Wavelet-Based Algorithms for Solving Neutron Diffusion Equations

Abstract

This work develops efficient algorithms for numerically solving the neutron diffusion equation by a wavelet Galerkin method (WGM). One of the main problems encountered in solving neutron diffusion equation using WGM is the treatment of the boundary and interface conditions. In one-dimensional problems, the boundaries of the wavelet series expansions are assumed to be the analytical boundaries of the problem, and the boundary condition equations are replaced by end equations in Galerkin system. In two-dimensional problems, in order to maintain the integrity of the system, the boundaries of the wavelet series are shifted until the end is independent on any expansion coefficients of the scaling function that affect the solution within the real boundaries.
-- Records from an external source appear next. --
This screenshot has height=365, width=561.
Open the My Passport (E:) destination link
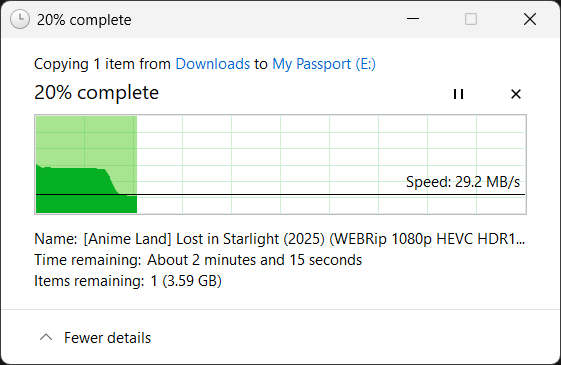324,64
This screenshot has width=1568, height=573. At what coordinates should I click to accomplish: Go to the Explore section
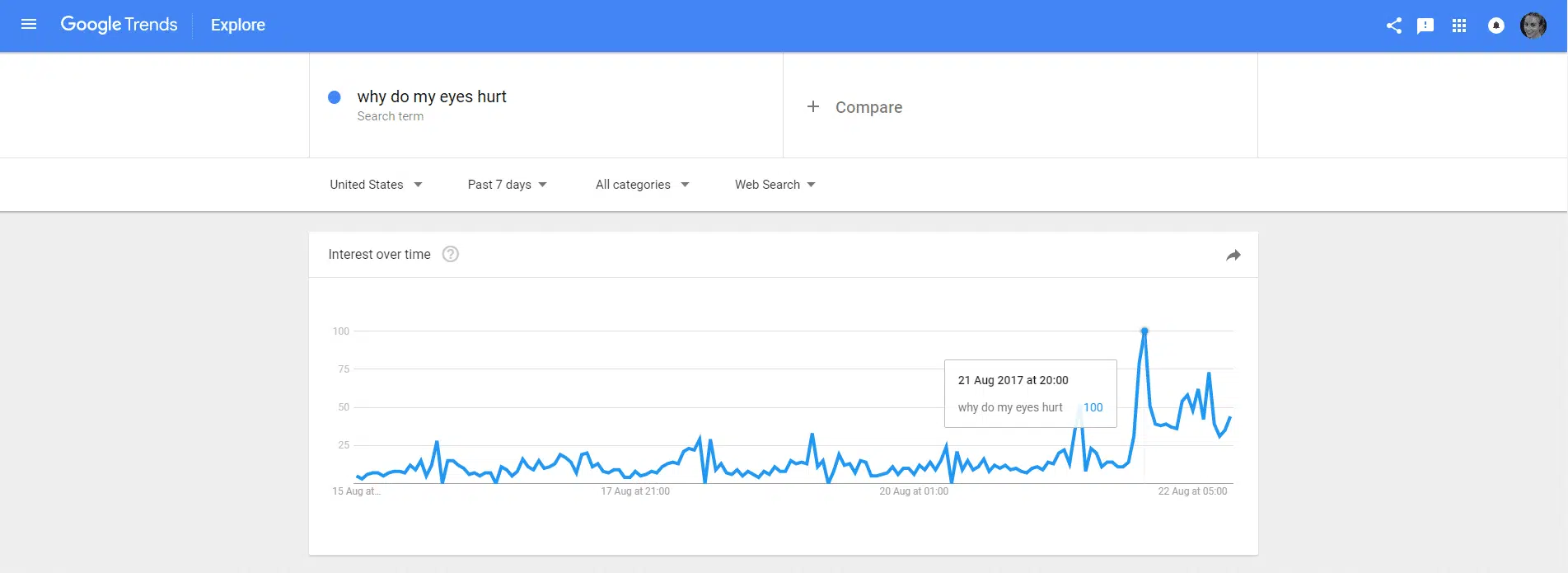[x=238, y=25]
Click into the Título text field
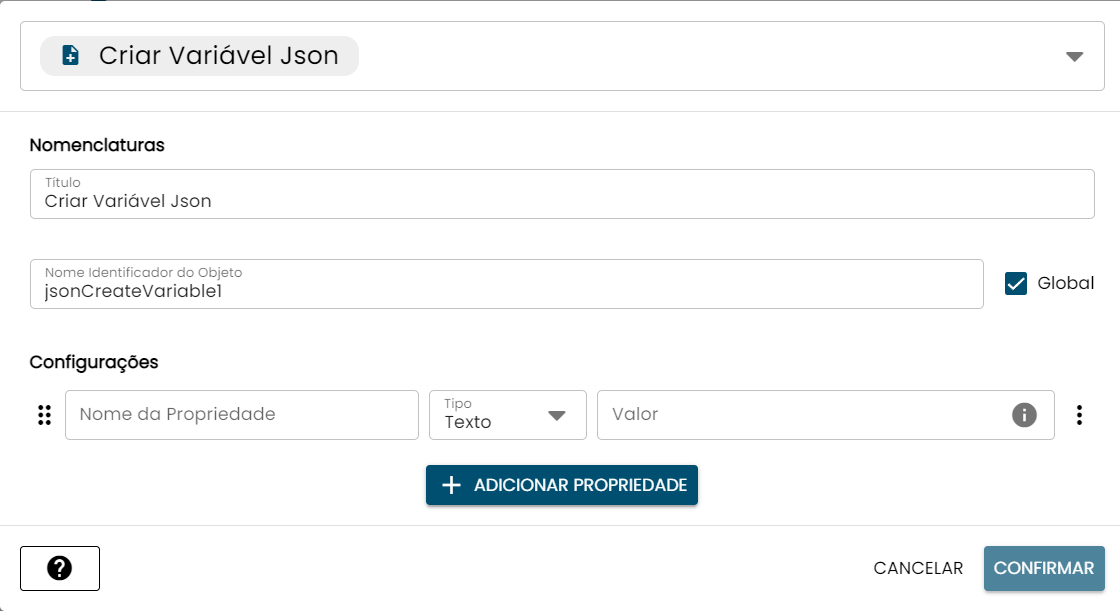 562,200
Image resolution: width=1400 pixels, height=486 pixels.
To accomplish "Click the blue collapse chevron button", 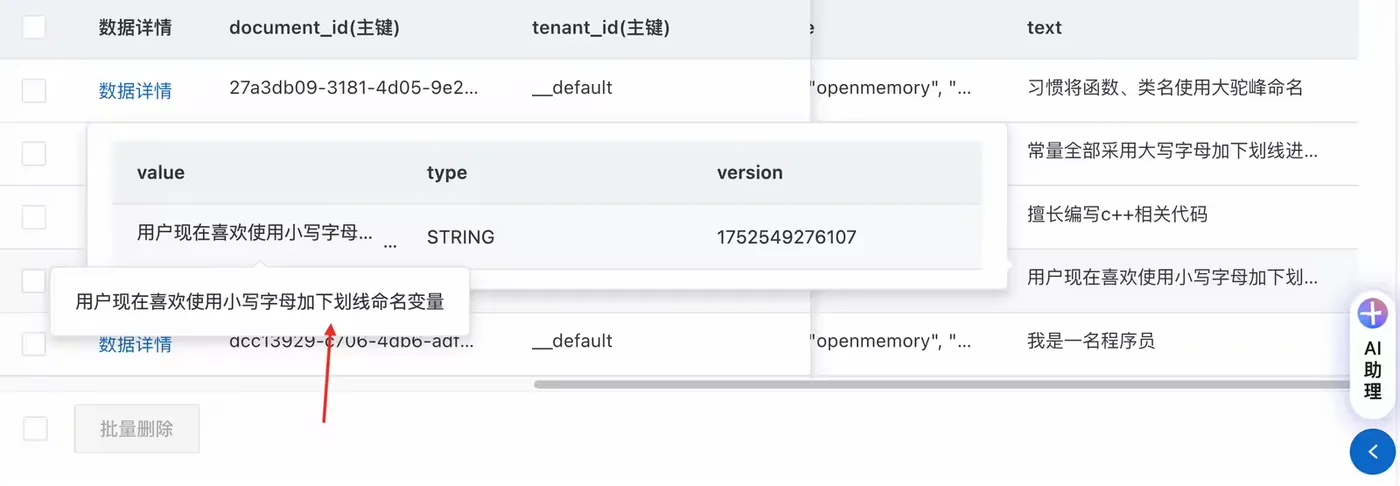I will 1373,452.

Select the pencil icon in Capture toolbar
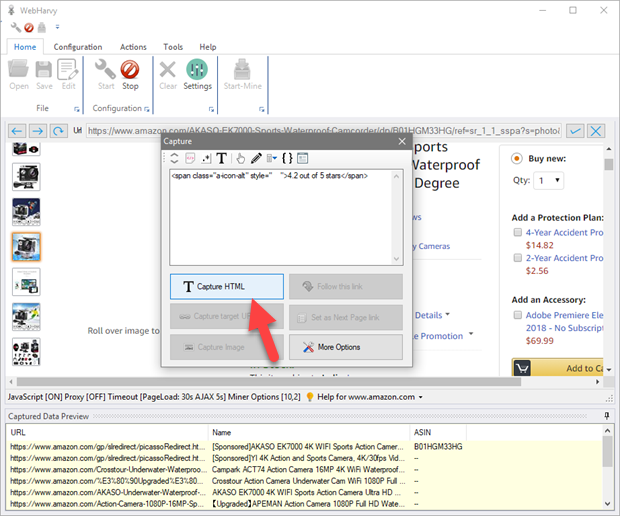(x=256, y=158)
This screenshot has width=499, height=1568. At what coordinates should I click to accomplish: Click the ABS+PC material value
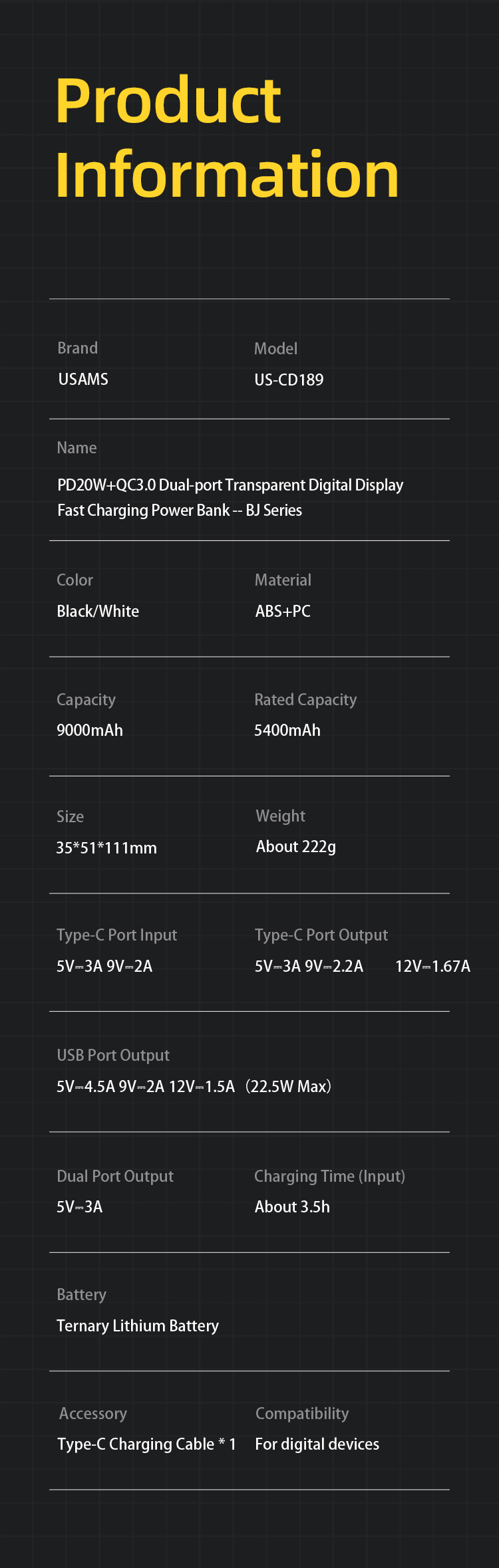(283, 612)
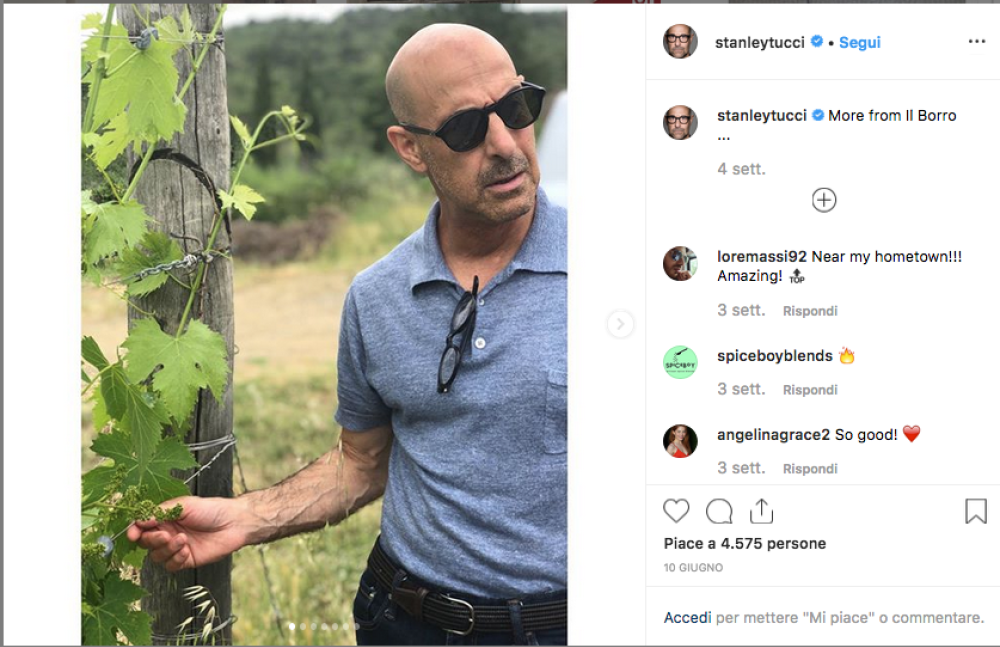Open the three-dot more options menu

[x=976, y=42]
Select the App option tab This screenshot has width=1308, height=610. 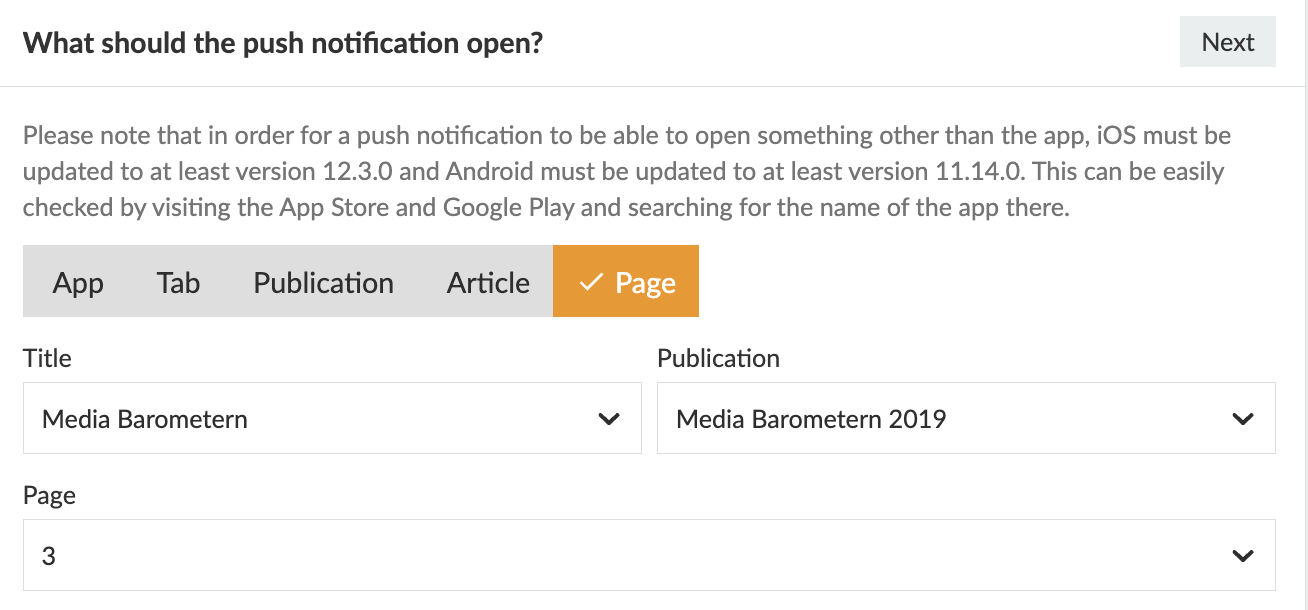[78, 283]
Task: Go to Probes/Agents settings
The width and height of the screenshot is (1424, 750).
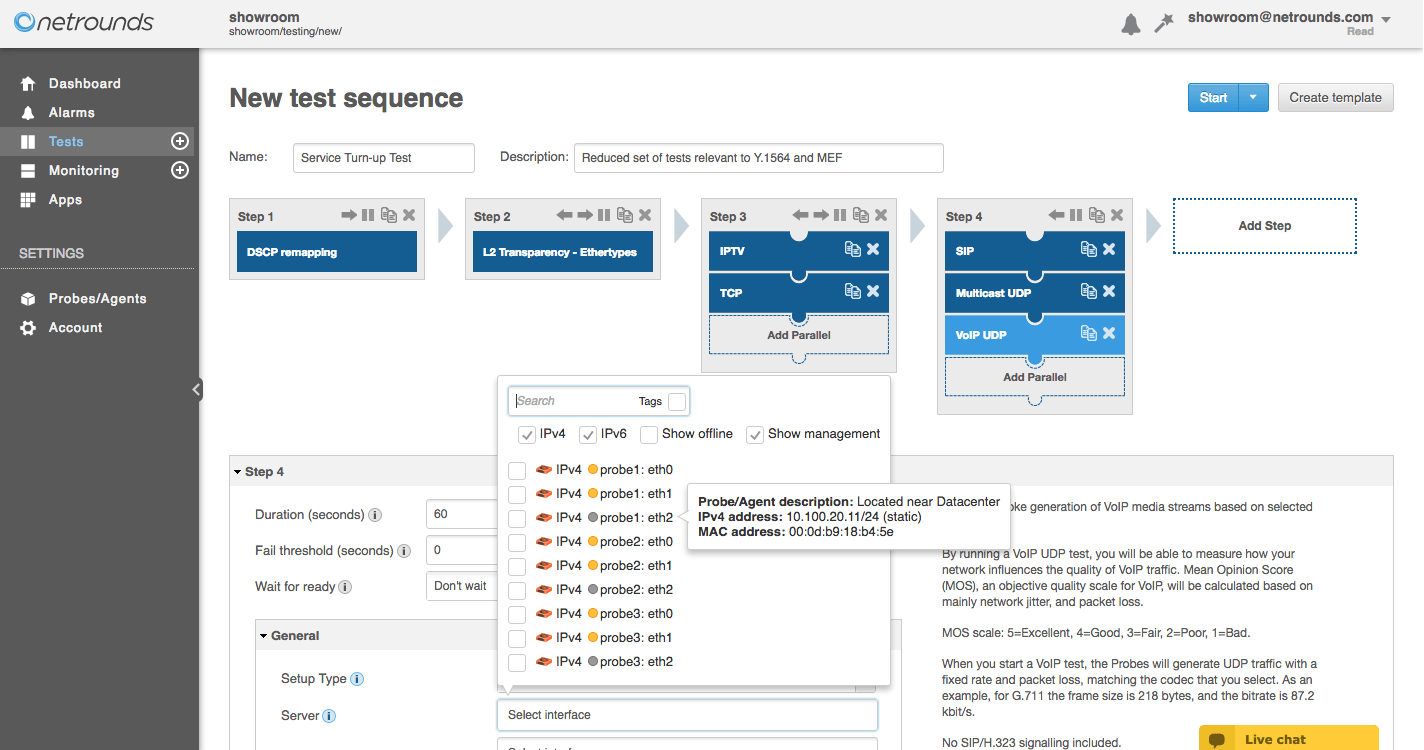Action: point(97,298)
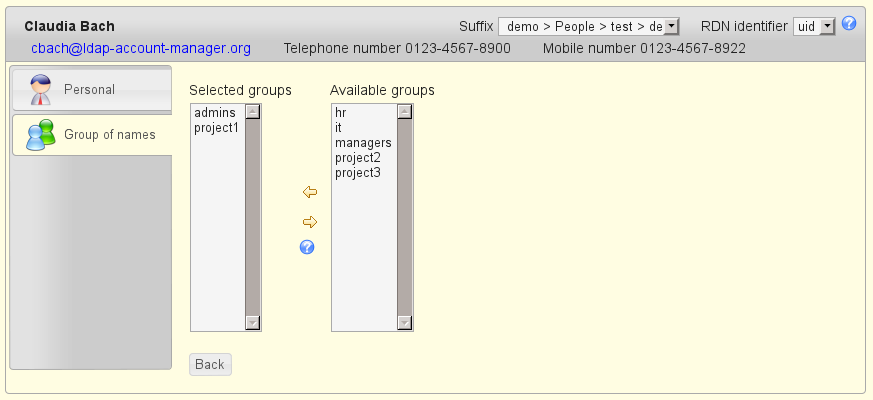Select project2 in Available groups

tap(358, 158)
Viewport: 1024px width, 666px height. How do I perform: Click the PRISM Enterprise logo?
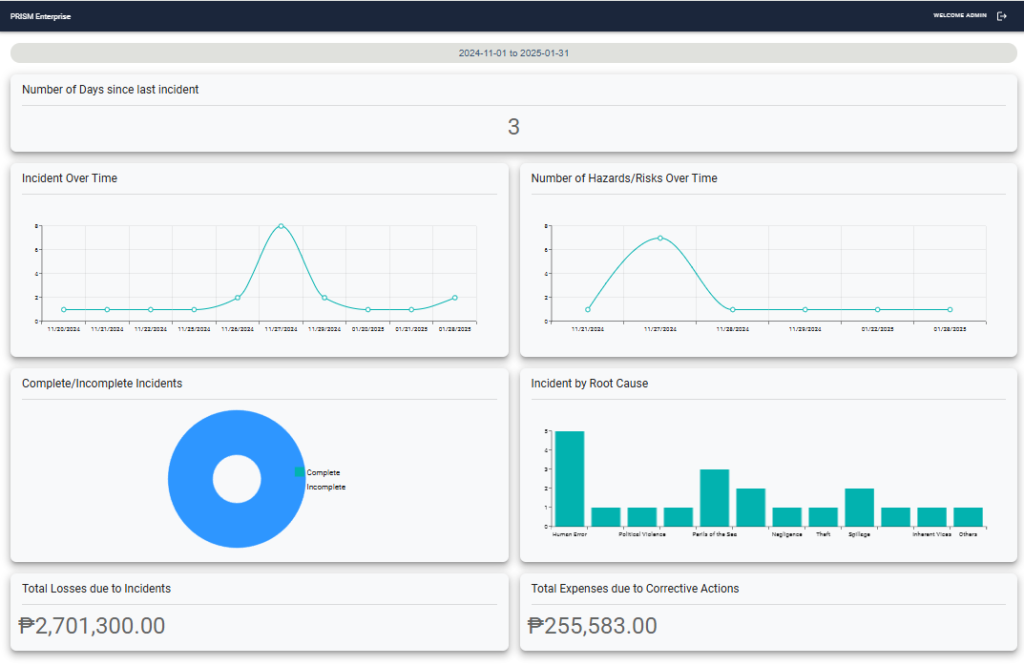pos(40,16)
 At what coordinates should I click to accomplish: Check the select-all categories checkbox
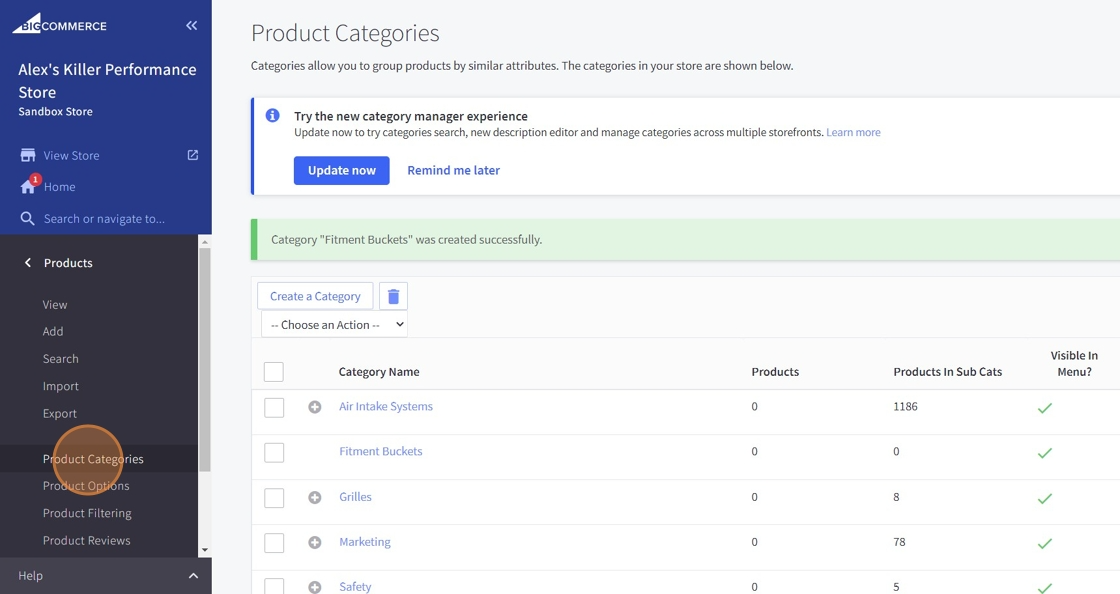(274, 372)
Since the scaling functions are compactly supported, only a finite number of the connection coefficients are nonzero. The resultant matrix has a block diagonal structure, which can be inverted easily, therefore, enables us to extend the solution to two-dimensional heterogeneous cases and make the inner iteration efficient in the eigenvalue and multigroup problems. We tested our WGM algorithm with several diffusion problems including two-dimensional heterogeneous problems and multi-group problems. The solutions are very accurate with a proper selection of Daubechies' order and dilation order. Our WGM algorithm provides very accurate solutions for one-dimensional and two-dimensional heterogeneous problems in which the flux exhibits very steep gradients.